Set down exactly the lines from the one containing "Click the 'Topic' column header in legend" through the last line of the records below, both included, and nothing else.

***

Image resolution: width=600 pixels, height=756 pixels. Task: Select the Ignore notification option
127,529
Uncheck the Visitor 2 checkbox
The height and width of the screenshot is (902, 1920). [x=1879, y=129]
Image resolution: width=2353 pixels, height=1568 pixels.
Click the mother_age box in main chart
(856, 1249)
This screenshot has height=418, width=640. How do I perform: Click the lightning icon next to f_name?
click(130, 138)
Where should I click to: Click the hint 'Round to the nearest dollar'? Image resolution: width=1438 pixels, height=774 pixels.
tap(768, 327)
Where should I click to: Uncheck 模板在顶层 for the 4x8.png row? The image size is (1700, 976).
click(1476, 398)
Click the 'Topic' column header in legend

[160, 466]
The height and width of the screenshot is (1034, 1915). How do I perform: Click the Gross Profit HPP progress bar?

***

(RESPONSE AREA)
Click the 'Topic' column header in legend

[160, 466]
The height and width of the screenshot is (1034, 1915). How do I perform: Click the Gross Profit HPP progress bar?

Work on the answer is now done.